METHODS: In May 2006, all patients receiving infliximab plus IM therapy were systematically counseled regarding the occurrences of HSTCL and were informed that the causative role for azathioprine (Aza) or infliximab alone or in combination was unclear. Following discussion, patients and families decided upon subsequent therapy: monotherapy with infliximab or Aza alone, or continued dual therapy. Data concerning disease activity (PCDAI) , infliximab antibody formation, infusion reactions and loss of response were recorded at one year and compared to the preceding year
RESULTS: 28 patients, mean age 11.6 ± 2.5 years, 16 male, 12 female had received infliximab maintenance therapy for a median of 1.69 years in combination with Aza (n=20) or Methotrexate (MTX, n=7). 25 (89%) discontinued IM therapy; 1 remained on dual therapy with MTX; 2 discontinued infliximab. At one year follow up, 15/26 (58%) patients were in remission (PCDAI <= 10). The median infliximab dose while on IM therapy was 6.5mg/kg every 8 weeks. One year after discontinuing IM therapy the median dose was 6.9mg/kg every 7 weeks.
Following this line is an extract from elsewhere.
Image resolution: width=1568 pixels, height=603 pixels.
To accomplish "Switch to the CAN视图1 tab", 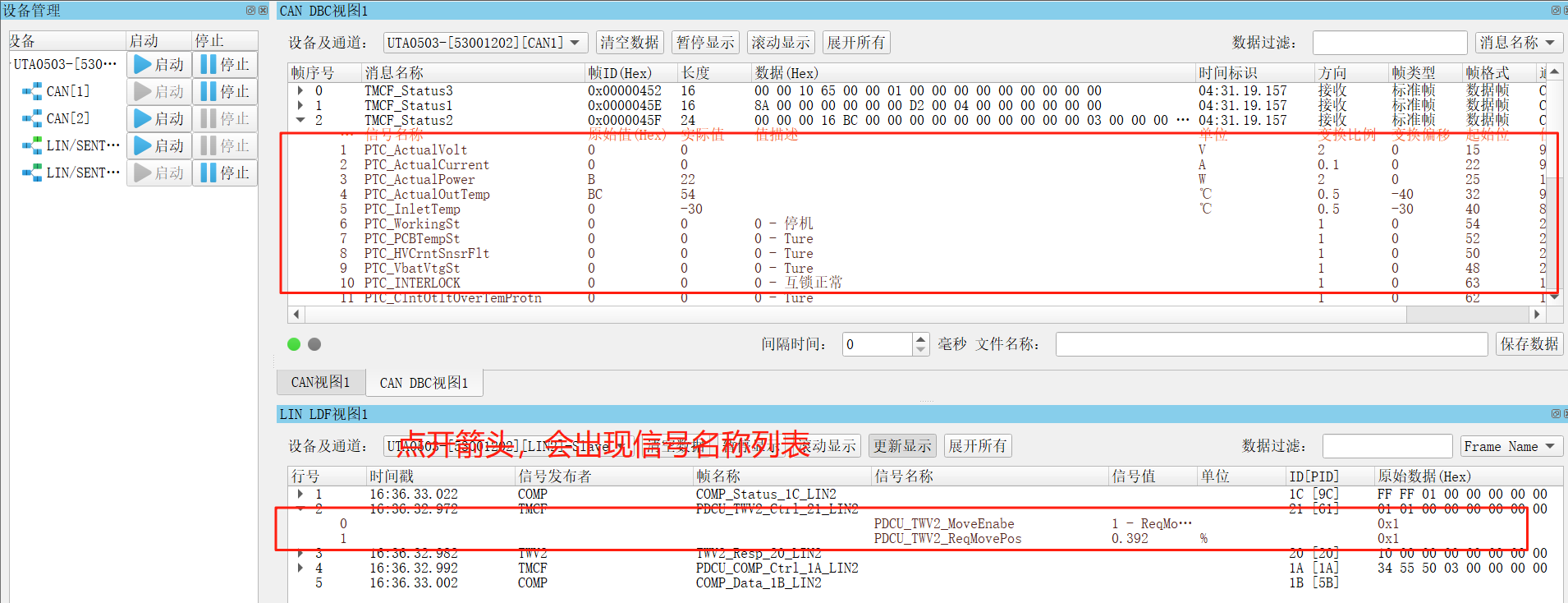I will click(x=320, y=383).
Seven (26.9%) children developed infliximab antibodies which was associated with a loss of response in 6 patients. 5/26 patients had discontinued infliximab by 12 months of follow-up, 1 due to excellent clinical status and 4 because of loss of response. Drug reactions were uncommon.
CONCLUSION: Families wish to continue infliximab despite rare but potential serious side-effects. Clinical remission rates following 12 months of infliximab monotherapy are similar to published randomised controlled trial data of children receiving concomitant immunomodulation and infliximab.